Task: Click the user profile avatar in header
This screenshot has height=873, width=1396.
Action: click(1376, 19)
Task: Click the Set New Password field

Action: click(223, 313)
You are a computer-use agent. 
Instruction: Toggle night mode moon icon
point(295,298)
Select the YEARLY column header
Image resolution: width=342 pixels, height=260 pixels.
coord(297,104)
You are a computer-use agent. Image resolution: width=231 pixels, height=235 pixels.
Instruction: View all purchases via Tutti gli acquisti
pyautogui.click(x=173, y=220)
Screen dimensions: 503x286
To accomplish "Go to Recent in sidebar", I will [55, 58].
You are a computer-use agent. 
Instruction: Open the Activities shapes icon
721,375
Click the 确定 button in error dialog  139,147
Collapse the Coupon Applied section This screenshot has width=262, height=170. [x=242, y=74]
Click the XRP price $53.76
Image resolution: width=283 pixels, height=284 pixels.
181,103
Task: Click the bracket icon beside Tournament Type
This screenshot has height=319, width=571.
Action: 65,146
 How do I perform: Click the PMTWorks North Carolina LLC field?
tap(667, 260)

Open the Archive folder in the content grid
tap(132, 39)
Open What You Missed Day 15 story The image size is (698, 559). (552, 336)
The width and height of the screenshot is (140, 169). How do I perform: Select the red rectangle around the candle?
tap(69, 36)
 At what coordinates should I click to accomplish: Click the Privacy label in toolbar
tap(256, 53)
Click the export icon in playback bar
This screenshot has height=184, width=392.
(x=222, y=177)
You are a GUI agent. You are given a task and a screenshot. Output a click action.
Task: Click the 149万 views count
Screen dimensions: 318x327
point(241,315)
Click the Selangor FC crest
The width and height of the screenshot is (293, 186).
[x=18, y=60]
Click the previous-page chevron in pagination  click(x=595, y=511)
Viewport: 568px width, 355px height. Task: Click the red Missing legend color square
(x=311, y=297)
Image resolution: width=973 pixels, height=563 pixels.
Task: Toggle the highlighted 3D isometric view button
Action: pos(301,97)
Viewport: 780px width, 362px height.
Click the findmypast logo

------------

Write the records out again. Each one must match exactly.

- [Result of the exercise]:
Task: Click the user profile avatar in header
This screenshot has height=873, width=1396.
Action: click(1376, 19)
Task: Click the Set New Password field

Action: click(223, 313)
You are a computer-use agent. 
Instruction: Toggle night mode moon icon
point(295,298)
Select the YEARLY column header
Image resolution: width=342 pixels, height=260 pixels.
coord(297,104)
You are a computer-use agent. Image resolution: width=231 pixels, height=235 pixels.
Instruction: View all purchases via Tutti gli acquisti
pyautogui.click(x=173, y=220)
Screen dimensions: 503x286
To accomplish "Go to Recent in sidebar", I will [55, 58].
You are a computer-use agent. 
Instruction: Open the Activities shapes icon
721,375
Click the 确定 button in error dialog  139,147
Collapse the Coupon Applied section This screenshot has width=262, height=170. [x=242, y=74]
Click the XRP price $53.76
Image resolution: width=283 pixels, height=284 pixels.
181,103
Task: Click the bracket icon beside Tournament Type
This screenshot has height=319, width=571.
Action: 65,146
 How do I perform: Click the PMTWorks North Carolina LLC field?
tap(667, 260)

Open the Archive folder in the content grid
tap(132, 39)
Open What You Missed Day 15 story The image size is (698, 559). (552, 336)
The width and height of the screenshot is (140, 169). How do I perform: Select the red rectangle around the candle?
tap(69, 36)
 At what coordinates should I click to accomplish: Click the Privacy label in toolbar
tap(256, 53)
Click the export icon in playback bar
This screenshot has height=184, width=392.
(x=222, y=177)
You are a GUI agent. You are given a task and a screenshot. Output a click action.
Task: Click the 149万 views count
Screen dimensions: 318x327
point(241,315)
Click the Selangor FC crest
The width and height of the screenshot is (293, 186).
[x=18, y=60]
Click the previous-page chevron in pagination  click(x=595, y=511)
Viewport: 568px width, 355px height. Task: Click the red Missing legend color square
(x=311, y=297)
Image resolution: width=973 pixels, height=563 pixels.
Task: Toggle the highlighted 3D isometric view button
Action: pos(301,97)
Viewport: 780px width, 362px height.
Click the findmypast logo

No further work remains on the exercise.